For a solid partnership agreement, it is essential to describe the scenario that will be implemented once the partnership becomes operational. To avoid leaving out certain key contractual elements, it is important to make sure that the agreement contains the:

  • identification of parties;
  • commitment of each party;
  • duration of the agreement;
  • purpose of the agreement;
  • rights and obligations of each party;
  • conditions for prolongation, suspension and cancellation of the agreement;
  • procedures for the start-up and follow-up of the partnership.

It is only when the contractual arrangements have been finalized that the partnership becomes visible to the community and staff. 

Download assessment tool 5: Are you ready to form a partnership?

Download assessment tool 6: Model partnership agreement

3.2 Managing a partnership

Once the agreement has been signed, the procedure must be planned in order to explore all of the options offered by the partnership. How can we ensure that the partnership is managed efficiently and effectively?

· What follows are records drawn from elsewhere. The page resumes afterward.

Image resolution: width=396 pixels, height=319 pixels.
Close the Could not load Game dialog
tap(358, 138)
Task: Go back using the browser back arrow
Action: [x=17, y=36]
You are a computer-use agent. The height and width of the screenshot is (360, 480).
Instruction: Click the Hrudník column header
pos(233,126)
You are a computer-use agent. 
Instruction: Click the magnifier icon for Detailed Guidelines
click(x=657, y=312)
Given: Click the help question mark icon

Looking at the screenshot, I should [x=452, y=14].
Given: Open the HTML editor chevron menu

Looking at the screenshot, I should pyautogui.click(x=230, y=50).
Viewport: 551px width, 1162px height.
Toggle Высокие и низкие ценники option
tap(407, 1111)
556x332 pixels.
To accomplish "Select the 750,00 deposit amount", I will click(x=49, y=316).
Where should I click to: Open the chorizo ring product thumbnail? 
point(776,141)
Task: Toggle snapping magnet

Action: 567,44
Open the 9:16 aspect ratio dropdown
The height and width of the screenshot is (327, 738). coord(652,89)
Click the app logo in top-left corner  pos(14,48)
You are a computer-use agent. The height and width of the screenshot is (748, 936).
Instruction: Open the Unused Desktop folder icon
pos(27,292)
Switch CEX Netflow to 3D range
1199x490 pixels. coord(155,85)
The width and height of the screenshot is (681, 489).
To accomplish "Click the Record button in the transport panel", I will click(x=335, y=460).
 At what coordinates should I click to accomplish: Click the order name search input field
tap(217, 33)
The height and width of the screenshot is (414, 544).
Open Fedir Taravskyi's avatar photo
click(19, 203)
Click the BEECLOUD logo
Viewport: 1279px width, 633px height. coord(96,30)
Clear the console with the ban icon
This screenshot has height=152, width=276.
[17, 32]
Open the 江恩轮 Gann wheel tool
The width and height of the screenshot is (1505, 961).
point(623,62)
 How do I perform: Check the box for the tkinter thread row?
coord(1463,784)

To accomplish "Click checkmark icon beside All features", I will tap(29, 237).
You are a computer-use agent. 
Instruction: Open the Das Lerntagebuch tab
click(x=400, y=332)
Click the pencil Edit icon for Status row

What precautions should we take? What methodology should we adopt?

This is an extremely tricky stage because it is where the partnership moves from theory to practice. It is therefore necessary to differentiate between the two main elements of the implementation and management of the partnership: the organizational aspect and the human aspect.

3.2.1 The organizational aspect

In the drafting of a partnership project, we can identify two major phases: the preparation phase, during which any adjustments are made, and the operational phase, in which the choices made are put into effect. In short, you must plan before you act. 

Planning consists of describing the way in which one or more actions will be carried out over time. It helps the group of partners to translate a general intention into a specific action. Planning occurs at many levels in partnerships, from conception to performance assessment.

Consequently, it is important to:

  • specify in detail the stages of project execution and draw up comprehensive terms of references that will be the common working document;
  • establish a timetable to determine the frequency with which stakeholder in the partnership should meet;
  • anticipate financial needs, identify the aid programmes that are available and draft a provisional budget (e.g. for the funding request);
  • prioritize actions and consider the interaction of activities;
  • write regular reports summing up the ideas and comments of each stakeholder.

Download assessment tool 7: Project fact sheet

Download assessment tool 8: Terms of reference

Download assessment tool 9: Funding plan

Download assessment tool 10: Management chart and timetable

3.2.2 The human aspect

A partnership is not merely a set of strategies and methods, it is above all a coming together of individuals among whom relationships form and develop.

Building and maintaining good relationships with partners are often neglected steps because they always require much time and effort. However, conflicts and misunderstandings can be obstacles to attaining common goals. These conflicts often stem from lack of understanding, dialogue, and transparency or from power issues. Consequently, it is strongly recommended that you spend the necessary time building the bases mentioned previously, setting aside time for dialogue among partners and for follow-up and evaluation of relationships. Example: Some internal tension may arise between an NGO involved in pursuing values-driven objectives, and a private company primarily motivated by profit. Even if they pursue a common goal, the reasons behind their motivation differ: increase sales for financial profit versus increase sales for the benefit of the cultural community.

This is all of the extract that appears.